As key mediators in a wide array of signaling events, phosphoinositides (PIPs) orchestrate the recruitment of proteins to specific cellular locations at precise moments. This intricate spatiotemporal regulation of protein activity often necessitates the localized enrichment of the corresponding PIP. We investigate the extent and thermal stabilities of phosphatidylinositol-4-phosphate (PI(4)P), phosphatidylinositol-4,5-bisphosphate (PI(4,5)P₂ and phosphatidylinositol-3,4,5-trisphosphate (PI(3,4,5)P₃) clusters with calcium and magnesium ions. We observe negligible or minimal clustering of all examined PIPs in the presence of Mg²⁺ ions.

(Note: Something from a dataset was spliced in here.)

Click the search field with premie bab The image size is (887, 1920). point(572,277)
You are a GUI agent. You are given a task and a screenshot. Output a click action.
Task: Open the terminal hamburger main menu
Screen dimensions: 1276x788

While PI(4)P shows in the presence of Ca²⁺ no clustering, PI(4,5)P₂ forms with Ca²⁺ strong clusters that exhibit stablity up to at least 80°C. The extent of cluster formation for the interaction of PI(3,4,5)P₃ with Ca²⁺ is less than what was observed for PI(4,5)P₂, yet we still observe some clustering up to 80°C. Given that cholesterol has been demonstrated to enhance PIP clustering, we examined whether bivalent cations and cholesterol synergistically promote PIP clustering. We found that the interaction of Mg²⁺ or Ca²⁺ with PI(4)P remains extraordinarily weak, even in the presence of cholesterol. In contrast, we observe synergistic interaction of cholesterol and Ca²⁺ with PI(4,5)P₂. Also, in the presence of cholesterol, the interaction of Mg²⁺ with PI(4,5)P₂ remains weak. PI(3,4,5)P₃ does not show strong clustering with cholesterol for the experimental conditions of our study and the interaction with Ca²⁺ and Mg²⁺ was not influenced by the presence of cholesterol.